TASK SET:
• a. In the RegressionAnalysis documentation below, which test does the class apply to each coefficient of the linear regression model?
• b. Echo a passage from the RegressionAnalysis documentation below word for word, beginning at the words "Returns the adjusted" and stopping after the words "model: y = a + bx.".
• c. Proceed with the RegressionAnalysis documentation below, picking up right after its final line.

Class RegressionAnalysis

java.lang.Object
weka.classifiers.evaluation.RegressionAnalysis

public class RegressionAnalysis extends Object
Analyzes linear regression model by using the Student's t-test on each coefficient. Also calculates R^2 value and F-test value. More information: http://en.wikipedia.org/wiki/Student's_t-test http://en.wikipedia.org/wiki/Linear_regression http://en.wikipedia.org/wiki/Ordinary_least_squares
Version:
$Revision: $
Author:
Chris Meyer: cmeyer@udel.edu University of Delaware, Newark, DE, USA CISC 612: Design extension implementation
  • Constructor Summary

    Constructors
    Constructor
    Description
     
  • Method Summary

    Modifier and Type
    Method
    Description
    static double
    calculateAdjRSquared(double rsq, int n, int k)
    Returns the adjusted R-squared value for a linear regression model.
    static double
    calculateFStat(double rsq, int n, int k)
    Returns the F-statistic for a linear regression model.
    static double
    calculateRSquared(Instances data, double ssr)
    Returns the R-squared value for a linear regression model, where sum of squared residuals is already calculated.
    static double
    calculateSSR(Instances data, Attribute chosen, double slope, double intercept)
    Returns the sum of squared residuals of the simple linear regression model: y = a + bx.
    static double[]
    calculateStdErrorOfCoef(Instances data, boolean[] selected, double ssr, int n, int k)

SUPPLIED DATA:
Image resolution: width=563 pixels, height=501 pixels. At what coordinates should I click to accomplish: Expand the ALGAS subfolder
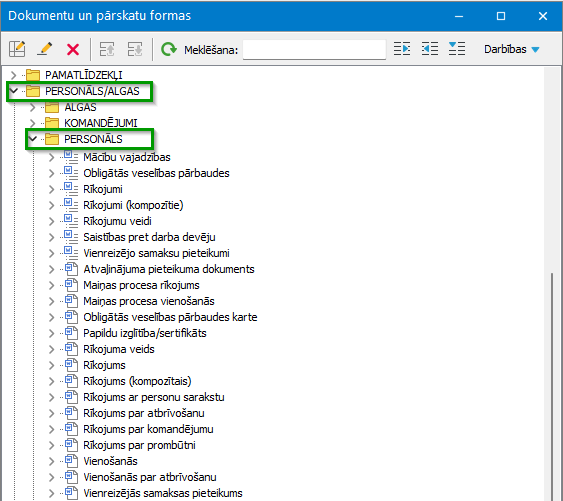(33, 107)
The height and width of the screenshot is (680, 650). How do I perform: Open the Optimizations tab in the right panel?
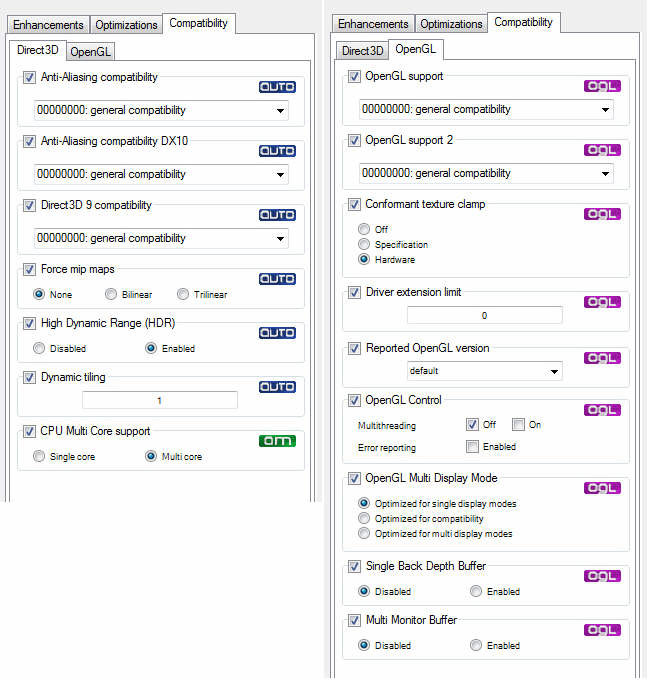pyautogui.click(x=451, y=24)
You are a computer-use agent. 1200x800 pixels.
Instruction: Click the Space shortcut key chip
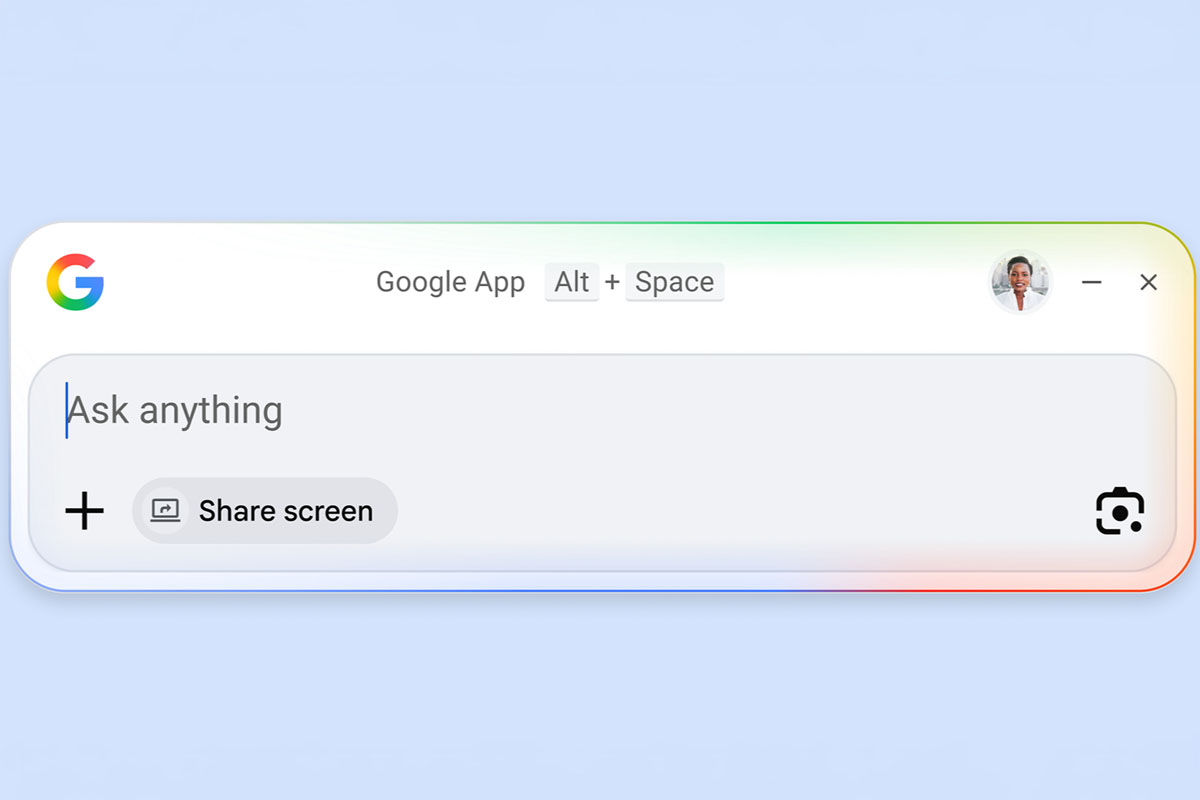674,282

THE RESULTS:
• a. The Student's t-test.

• b.
Returns the adjusted R-squared value for a linear regression model.
    static double
    calculateFStat(double rsq, int n, int k)
    Returns the F-statistic for a linear regression model.
    static double
    calculateRSquared(Instances data, double ssr)
    Returns the R-squared value for a linear regression model, where sum of squared residuals is already calculated.
    static double
    calculateSSR(Instances data, Attribute chosen, double slope, double intercept)
    Returns the sum of squared residuals of the simple linear regression model: y = a + bx.

• c.
    Returns an array of the standard errors of the coefficients in a multiple linear regression.
    static double[]
    calculateStdErrorOfCoef(Instances data, Attribute chosen, double slope, double intercept, int df)
    Returns the standard errors of slope and intercept for a simple linear regression model: y = a + bx.
    static double[]
    calculateTStats(double[] coef, double[] stderror, int k)
    Returns an array of the t-statistic of each coefficient in a multiple linear regression model.
    Returns the revision string.

    Methods inherited from class java.lang.Object

    equals, getClass, hashCode, notify, notifyAll, toString, wait, wait, wait
  • Constructor Details

    • RegressionAnalysis

      public RegressionAnalysis()
  • Method Details

    • calculateSSR

      public static double calculateSSR(Instances data, Attribute chosen, double slope, double intercept) throws Exception
      Returns the sum of squared residuals of the simple linear regression model: y = a + bx.
      Parameters:
      data - (the data set)
      chosen - (chosen x-attribute)
      slope - (slope determined by simple linear regression model)
      intercept - (intercept determined by simple linear regression model)
      Returns:
      sum of squared residuals
      Throws:
      Exception - if there is a missing class value in data
    • calculateRSquared

      public static double calculateRSquared(Instances data, double ssr) throws Exception
      Returns the R-squared value for a linear regression model, where sum of squared residuals is already calculated. This works for either a simple or a multiple linear regression model.
      Parameters:
      data - (the data set)
      ssr - (sum of squared residuals)
      Returns:
      R^2 value
      Throws:
      Exception - if there is a missing class value in data
    • calculateAdjRSquared

      public static double calculateAdjRSquared(double rsq, int n, int k)
      Returns the adjusted R-squared value for a linear regression model. This works for either a simple or a multiple linear regression model.
      Parameters:
      rsq - (the model's R-squared value)
      n - (the number of instances in the data)
      k - (the number of coefficients in the model: k>=2)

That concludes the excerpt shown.